Unemployment is paid solely by the employer...no tax for unemployment comes out of your check. And the more people that collect on that employers unemployment account, the higher their tax rate for unemployment, so yes, your employer will pay a higher tax rate for unemployment if you collect (or anyone else they employed for that matter that is eligible for unemploymnet from their employment with that employer). How much more depends on how long you collect.
How Is Unemployment Insurance Funded
The unemployment insurance system is funded by taxes paid by employers on behalf of their employees. Most of these taxes are collected by state governments, but some are collected by the federal government. While both the federal and state taxes are technically paid by employers (although in a few states, the employee pays part of the state tax), economists generally regard the tax as falling on employees. The theory behind this is that the dollars employers use to pay the tax are part of overall compensation costs, and would otherwise have gone into employees’ paychecks.
The federal tax is set by the Federal Unemployment Tax Act (FUTA), and is equal to 0.8 percent of the first $7,000 paid annually to each employee. This tax is regressive; since most workers earn more than $7,000 per year, most workers are effectively paying the same flat tax of $56 per year regardless of income. The percentage of overall wages paid in FUTA taxes on behalf of high-wage workers is therefore much lower than for low-wage workers.
The revenues raised by the federal tax flow into the federal Unemployment Trust Funds, which contained approximately $20 billion as of September 30, 2003. These funds are maintained in four accounts, each of which has a specific purpose: (1) financing the administrative costs to the states of providing unemployment benefits and offering job location and information services; (2) paying the federal share of the Extended Benefits program; (3) making occasional loans to state unemployment programs that run short of funds; and (4) providing benefits to former federal employees.

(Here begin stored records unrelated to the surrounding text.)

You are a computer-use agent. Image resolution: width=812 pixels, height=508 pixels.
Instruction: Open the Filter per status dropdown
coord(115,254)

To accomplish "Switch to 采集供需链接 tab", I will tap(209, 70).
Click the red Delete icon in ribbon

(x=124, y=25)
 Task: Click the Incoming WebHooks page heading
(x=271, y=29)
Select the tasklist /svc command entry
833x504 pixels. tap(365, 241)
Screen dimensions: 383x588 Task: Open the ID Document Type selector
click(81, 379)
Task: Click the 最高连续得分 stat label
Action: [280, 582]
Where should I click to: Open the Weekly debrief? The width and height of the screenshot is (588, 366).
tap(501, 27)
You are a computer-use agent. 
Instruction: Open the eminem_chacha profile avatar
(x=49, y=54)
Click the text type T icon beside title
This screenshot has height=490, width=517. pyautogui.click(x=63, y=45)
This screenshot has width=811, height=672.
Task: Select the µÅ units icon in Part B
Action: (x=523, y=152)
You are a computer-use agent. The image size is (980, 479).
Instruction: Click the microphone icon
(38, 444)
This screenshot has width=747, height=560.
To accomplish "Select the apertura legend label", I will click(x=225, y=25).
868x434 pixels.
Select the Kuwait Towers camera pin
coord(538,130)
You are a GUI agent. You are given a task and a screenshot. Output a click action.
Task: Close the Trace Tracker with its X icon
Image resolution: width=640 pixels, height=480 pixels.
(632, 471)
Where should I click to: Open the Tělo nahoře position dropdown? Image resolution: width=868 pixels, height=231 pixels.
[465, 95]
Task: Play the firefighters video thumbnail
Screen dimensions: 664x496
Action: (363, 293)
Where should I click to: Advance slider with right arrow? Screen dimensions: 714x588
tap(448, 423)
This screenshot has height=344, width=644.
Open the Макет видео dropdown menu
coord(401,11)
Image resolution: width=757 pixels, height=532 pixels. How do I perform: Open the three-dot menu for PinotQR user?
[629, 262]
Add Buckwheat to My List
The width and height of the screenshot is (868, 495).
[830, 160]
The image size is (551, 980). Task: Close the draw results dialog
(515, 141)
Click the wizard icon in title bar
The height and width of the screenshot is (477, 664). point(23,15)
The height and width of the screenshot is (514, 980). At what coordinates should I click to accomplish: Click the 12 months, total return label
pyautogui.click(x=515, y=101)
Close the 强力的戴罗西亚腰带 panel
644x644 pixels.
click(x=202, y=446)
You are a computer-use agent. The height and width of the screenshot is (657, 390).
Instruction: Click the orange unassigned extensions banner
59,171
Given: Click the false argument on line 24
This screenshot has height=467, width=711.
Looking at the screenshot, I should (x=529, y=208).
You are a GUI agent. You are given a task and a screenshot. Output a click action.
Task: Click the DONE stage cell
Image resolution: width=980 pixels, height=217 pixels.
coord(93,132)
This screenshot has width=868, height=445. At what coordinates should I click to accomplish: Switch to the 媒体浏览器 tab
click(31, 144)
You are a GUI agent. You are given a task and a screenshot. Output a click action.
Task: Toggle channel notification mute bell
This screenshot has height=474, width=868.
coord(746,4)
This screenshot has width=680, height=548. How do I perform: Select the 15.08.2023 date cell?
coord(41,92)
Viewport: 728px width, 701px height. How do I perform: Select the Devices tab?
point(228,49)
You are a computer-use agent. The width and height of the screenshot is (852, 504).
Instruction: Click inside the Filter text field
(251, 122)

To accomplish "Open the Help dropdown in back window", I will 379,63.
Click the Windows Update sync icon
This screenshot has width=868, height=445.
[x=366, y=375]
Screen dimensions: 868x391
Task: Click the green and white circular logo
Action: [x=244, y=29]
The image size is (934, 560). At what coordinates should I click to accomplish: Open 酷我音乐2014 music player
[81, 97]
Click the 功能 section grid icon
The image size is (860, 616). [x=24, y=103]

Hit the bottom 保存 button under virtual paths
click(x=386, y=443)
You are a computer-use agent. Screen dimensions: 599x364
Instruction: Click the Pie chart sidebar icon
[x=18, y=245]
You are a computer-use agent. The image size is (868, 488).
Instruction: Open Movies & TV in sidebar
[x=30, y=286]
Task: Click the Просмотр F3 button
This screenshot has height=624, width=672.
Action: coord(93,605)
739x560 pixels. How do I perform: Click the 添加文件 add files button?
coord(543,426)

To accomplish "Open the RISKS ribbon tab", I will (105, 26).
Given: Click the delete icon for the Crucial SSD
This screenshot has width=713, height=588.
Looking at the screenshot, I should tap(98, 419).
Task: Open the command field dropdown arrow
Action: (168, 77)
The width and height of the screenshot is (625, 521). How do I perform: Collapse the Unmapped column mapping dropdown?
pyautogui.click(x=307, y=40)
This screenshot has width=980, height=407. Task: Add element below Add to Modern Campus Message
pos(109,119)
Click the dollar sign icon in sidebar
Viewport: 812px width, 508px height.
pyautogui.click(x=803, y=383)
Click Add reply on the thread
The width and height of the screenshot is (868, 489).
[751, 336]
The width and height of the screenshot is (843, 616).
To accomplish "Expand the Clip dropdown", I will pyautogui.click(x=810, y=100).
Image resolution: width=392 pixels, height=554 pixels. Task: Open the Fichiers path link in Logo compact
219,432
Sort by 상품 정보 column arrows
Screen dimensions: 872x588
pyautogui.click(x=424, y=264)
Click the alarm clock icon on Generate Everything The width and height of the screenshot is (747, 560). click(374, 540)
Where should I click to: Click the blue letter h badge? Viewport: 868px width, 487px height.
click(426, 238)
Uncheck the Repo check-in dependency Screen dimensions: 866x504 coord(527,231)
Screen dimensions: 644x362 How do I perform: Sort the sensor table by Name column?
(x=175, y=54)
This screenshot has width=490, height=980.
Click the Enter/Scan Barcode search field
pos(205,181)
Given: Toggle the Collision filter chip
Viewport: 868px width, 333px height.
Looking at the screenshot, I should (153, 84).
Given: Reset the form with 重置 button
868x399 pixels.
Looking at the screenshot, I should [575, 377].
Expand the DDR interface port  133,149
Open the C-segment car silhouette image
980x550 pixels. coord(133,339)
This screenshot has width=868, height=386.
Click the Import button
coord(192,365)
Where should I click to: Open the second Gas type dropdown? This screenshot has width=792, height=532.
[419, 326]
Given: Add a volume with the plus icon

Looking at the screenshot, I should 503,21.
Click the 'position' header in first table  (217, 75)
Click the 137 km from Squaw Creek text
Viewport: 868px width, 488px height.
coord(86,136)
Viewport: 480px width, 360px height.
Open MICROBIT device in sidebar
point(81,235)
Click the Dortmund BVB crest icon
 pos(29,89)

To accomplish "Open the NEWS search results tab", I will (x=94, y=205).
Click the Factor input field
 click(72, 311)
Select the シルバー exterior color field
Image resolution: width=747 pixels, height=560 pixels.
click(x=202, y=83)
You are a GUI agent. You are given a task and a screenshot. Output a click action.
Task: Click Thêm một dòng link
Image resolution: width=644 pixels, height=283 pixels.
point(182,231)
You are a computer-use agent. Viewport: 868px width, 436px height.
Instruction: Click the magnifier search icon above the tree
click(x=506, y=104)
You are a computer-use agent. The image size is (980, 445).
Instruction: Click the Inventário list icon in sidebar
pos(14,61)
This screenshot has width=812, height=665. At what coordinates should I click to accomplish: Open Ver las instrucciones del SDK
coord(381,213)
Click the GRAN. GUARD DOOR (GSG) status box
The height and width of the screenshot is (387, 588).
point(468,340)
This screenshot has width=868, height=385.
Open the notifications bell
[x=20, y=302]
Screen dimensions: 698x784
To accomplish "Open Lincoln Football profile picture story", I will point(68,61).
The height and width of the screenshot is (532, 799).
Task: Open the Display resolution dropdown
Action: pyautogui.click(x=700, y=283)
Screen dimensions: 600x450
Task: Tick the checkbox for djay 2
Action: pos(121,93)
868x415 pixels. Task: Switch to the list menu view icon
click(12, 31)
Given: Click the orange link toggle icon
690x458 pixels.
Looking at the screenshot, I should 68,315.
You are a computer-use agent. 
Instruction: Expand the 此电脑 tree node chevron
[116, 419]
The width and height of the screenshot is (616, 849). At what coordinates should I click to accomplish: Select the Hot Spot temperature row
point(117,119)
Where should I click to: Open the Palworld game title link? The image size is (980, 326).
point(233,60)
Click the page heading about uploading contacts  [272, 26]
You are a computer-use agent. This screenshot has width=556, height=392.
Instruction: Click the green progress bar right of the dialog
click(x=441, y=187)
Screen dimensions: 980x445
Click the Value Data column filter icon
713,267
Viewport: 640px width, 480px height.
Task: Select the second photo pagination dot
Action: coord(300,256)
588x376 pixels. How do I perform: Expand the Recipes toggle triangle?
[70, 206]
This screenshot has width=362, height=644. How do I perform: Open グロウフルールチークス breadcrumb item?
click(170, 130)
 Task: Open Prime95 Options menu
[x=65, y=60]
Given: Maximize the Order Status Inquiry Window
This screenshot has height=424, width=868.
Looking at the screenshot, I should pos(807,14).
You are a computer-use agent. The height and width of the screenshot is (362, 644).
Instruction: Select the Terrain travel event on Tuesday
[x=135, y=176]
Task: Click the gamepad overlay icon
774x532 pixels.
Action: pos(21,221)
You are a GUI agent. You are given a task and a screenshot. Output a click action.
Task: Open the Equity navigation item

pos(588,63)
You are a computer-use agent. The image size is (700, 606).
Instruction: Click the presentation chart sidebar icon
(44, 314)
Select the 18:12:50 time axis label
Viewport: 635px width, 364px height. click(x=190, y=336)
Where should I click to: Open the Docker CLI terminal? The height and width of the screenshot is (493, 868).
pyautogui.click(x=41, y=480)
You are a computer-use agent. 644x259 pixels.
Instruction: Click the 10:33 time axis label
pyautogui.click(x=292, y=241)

In addition, Congress can draw on the balances in the federal trust funds to pay for additional temporary federal benefits during recessions. Also, when federal trust fund balances reach a certain high level, additional transfers are automatically made to the states. These are known as “Reed Act” transfers (named after the 1954 legislation establishing this policy), and they go directly into state unemployment trust funds. While states cannot transfer this money out of their trust funds for purposes other than unemployment insurance, they are not required to use it to improve or expand their unemployment insurance benefits.
States generate funding for unemployment insurance through a tax on employers as well. The amount of earnings subject to the tax varies, but in most states, it is less than $10,000. (Due to the caps on taxable earnings, the state unemployment insurance tax is, like the federal tax, regressive.) The tax rate applied to these earnings varies not only by state but also by industry; employers in industries with high turnover (and therefore a greater likelihood that their employees will apply for unemployment benefits at some point) are generally taxed at a higher rate. In 2002, the average rate applied to taxable earnings was 1.8 percent, which was equivalent to an overall tax of only 0.5 percent of total earnings. These revenues flow into state unemployment trust funds, and are used to pay the actual benefits that workers receive under the regular state program, as well as the state share of benefits under the Extended Benefits program.